I was 10 years old when, in 1999, Eric Harris and Dylan Klebold murdered 12 students at Columbine High School, in what was then the most-deadly school shooting in American history. What I can recall most from my childhood mind from the time aren’t the gruesome details in the news reports or even the sense of dread that gripped students and teachers across the country, but the feeling that something central about the country had changed. Something about America had shifted, and it was significant enough that even a child’s understanding could grasp it.
Almost two decades later, after multiple mass shootings and dozens of slain children, it’s clear that what changed wasn’t the mobilization of a country to stop events like Columbine, but the beginning of the normalization of those events. Now, even the fervor of post-massacre gun debates has been fraught with fatalism. Every debate is the same, without any denouement. Advocates cry out for common-sense reforms, NRA-backed politicians decry those measures, donor lists are released, and people complain about the politicization of tragedy. But nothing ever really happens. The gun debate has become a moribund ritual.
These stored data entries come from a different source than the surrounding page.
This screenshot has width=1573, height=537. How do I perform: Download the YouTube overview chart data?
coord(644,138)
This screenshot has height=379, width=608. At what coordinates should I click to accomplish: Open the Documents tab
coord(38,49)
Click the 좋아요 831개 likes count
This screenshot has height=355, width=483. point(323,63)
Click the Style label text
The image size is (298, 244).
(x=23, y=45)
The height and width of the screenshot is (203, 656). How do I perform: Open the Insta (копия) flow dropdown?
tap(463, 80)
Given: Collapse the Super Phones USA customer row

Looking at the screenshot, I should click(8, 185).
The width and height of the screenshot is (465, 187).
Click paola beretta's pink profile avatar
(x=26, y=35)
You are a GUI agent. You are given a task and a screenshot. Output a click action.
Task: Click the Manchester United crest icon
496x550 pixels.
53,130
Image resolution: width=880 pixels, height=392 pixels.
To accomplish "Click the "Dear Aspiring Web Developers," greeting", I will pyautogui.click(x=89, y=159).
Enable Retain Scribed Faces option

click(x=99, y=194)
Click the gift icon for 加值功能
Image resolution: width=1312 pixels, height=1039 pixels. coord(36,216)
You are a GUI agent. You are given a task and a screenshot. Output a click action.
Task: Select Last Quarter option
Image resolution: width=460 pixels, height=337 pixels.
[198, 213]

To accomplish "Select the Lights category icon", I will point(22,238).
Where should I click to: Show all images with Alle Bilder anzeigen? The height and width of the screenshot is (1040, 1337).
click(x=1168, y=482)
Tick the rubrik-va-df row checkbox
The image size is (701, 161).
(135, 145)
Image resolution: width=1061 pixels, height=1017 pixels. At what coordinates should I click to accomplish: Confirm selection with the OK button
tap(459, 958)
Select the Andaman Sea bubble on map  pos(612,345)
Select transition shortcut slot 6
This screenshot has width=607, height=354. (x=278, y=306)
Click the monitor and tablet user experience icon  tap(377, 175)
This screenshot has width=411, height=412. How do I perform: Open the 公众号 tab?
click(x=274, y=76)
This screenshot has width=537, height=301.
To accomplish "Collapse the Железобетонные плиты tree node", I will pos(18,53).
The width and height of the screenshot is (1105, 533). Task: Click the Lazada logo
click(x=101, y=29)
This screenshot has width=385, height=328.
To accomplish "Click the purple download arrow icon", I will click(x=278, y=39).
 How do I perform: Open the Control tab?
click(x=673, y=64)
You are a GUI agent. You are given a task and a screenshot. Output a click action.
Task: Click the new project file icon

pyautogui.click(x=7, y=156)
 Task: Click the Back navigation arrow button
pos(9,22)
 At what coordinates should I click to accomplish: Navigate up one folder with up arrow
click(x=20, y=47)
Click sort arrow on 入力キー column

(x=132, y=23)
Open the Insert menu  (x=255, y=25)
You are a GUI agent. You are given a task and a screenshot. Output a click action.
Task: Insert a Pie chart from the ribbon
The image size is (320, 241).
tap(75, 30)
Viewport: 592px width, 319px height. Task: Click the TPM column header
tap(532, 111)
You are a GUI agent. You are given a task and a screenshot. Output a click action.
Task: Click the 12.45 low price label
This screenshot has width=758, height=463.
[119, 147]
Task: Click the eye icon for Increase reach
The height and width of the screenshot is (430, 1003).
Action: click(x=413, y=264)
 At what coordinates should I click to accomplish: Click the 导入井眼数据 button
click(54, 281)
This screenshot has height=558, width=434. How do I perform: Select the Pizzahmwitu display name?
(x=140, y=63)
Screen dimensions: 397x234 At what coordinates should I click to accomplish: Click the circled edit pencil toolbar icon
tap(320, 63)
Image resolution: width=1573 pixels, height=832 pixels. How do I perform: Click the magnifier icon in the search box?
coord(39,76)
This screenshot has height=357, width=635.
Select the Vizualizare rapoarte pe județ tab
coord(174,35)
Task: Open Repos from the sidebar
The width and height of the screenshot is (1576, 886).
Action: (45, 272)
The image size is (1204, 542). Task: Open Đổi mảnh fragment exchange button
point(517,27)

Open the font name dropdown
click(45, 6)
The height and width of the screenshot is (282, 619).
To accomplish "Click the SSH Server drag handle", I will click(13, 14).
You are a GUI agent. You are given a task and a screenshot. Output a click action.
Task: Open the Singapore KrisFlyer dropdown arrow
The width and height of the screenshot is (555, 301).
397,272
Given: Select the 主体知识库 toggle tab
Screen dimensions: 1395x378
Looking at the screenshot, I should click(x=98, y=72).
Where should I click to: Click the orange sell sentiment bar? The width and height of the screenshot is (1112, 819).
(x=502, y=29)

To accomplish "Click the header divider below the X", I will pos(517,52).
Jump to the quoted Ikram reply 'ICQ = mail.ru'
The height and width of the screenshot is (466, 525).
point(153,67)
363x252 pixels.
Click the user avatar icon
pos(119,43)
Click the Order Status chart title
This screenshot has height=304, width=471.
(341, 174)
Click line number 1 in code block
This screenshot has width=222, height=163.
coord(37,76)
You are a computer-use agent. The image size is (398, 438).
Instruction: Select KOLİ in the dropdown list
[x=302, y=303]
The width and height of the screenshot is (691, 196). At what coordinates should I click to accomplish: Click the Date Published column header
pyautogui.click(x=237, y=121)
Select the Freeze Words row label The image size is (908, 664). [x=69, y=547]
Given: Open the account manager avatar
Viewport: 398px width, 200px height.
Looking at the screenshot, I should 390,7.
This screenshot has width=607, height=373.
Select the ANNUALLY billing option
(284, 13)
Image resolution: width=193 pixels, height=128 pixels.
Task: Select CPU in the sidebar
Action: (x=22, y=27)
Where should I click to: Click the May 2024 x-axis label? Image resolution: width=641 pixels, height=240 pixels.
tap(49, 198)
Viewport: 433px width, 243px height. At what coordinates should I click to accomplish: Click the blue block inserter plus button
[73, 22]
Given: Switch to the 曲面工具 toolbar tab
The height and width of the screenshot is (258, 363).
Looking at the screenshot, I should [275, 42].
But a CNN town hall Wednesday night might have shown that things are changing. The event, hosted in Sunrise, Florida, featured survivors of the massacre at Marjory Stoneman Douglas High School in Parkland, Florida, along with their parents and a large local crowd. They debated Florida Senators Marco Rubio and Bill Nelson, along with Representative Ted Deutch, Broward County Sheriff Scott Israel, and National Rifle Association spokeswoman Dana Loesch. The town hall, which featured an emotionally charged and often-contentious debate, was remarkable for how different it was from countless previous debates. Perhaps it showed a way forward.